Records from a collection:

┌──

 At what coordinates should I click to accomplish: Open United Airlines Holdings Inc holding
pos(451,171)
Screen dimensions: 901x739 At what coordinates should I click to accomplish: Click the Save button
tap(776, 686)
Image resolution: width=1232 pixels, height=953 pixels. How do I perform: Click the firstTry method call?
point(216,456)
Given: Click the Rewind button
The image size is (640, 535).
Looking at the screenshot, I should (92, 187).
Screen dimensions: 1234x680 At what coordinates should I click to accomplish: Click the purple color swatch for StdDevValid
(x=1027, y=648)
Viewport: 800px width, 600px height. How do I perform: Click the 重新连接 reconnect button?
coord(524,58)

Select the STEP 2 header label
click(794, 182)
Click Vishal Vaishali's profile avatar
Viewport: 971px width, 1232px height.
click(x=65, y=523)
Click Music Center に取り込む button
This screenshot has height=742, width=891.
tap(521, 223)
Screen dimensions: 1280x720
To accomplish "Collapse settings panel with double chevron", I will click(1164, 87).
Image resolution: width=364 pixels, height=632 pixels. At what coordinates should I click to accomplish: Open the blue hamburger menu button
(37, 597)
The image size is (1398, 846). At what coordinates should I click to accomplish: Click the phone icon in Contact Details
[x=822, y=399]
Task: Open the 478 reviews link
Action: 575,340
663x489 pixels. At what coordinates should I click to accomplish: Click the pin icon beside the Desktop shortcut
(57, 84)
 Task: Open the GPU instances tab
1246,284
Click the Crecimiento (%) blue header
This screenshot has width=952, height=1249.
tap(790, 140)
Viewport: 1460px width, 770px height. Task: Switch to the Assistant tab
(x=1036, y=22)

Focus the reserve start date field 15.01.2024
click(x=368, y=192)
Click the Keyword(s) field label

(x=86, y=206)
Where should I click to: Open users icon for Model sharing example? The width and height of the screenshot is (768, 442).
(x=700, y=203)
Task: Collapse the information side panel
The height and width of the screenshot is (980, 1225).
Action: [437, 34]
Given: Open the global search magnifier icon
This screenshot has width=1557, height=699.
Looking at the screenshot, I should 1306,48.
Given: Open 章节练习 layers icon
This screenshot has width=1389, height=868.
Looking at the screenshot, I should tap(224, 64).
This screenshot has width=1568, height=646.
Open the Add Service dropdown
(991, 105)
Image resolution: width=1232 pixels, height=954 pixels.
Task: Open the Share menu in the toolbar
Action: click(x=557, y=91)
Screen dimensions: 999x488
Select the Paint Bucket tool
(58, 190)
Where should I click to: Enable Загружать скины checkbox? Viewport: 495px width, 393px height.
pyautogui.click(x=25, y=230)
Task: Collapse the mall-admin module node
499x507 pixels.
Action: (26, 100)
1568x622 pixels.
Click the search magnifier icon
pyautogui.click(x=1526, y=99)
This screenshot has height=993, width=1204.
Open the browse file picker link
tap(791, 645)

└──

The lines from the one holding "This screenshot has width=1389, height=868." to the last line of the entries, both included: retype them exactly and give nothing else.

This screenshot has width=1389, height=868.
Looking at the screenshot, I should tap(224, 64).
This screenshot has width=1568, height=646.
Open the Add Service dropdown
(991, 105)
Image resolution: width=1232 pixels, height=954 pixels.
Task: Open the Share menu in the toolbar
Action: click(x=557, y=91)
Screen dimensions: 999x488
Select the Paint Bucket tool
(58, 190)
Where should I click to: Enable Загружать скины checkbox? Viewport: 495px width, 393px height.
pyautogui.click(x=25, y=230)
Task: Collapse the mall-admin module node
499x507 pixels.
Action: (26, 100)
1568x622 pixels.
Click the search magnifier icon
pyautogui.click(x=1526, y=99)
This screenshot has height=993, width=1204.
Open the browse file picker link
tap(791, 645)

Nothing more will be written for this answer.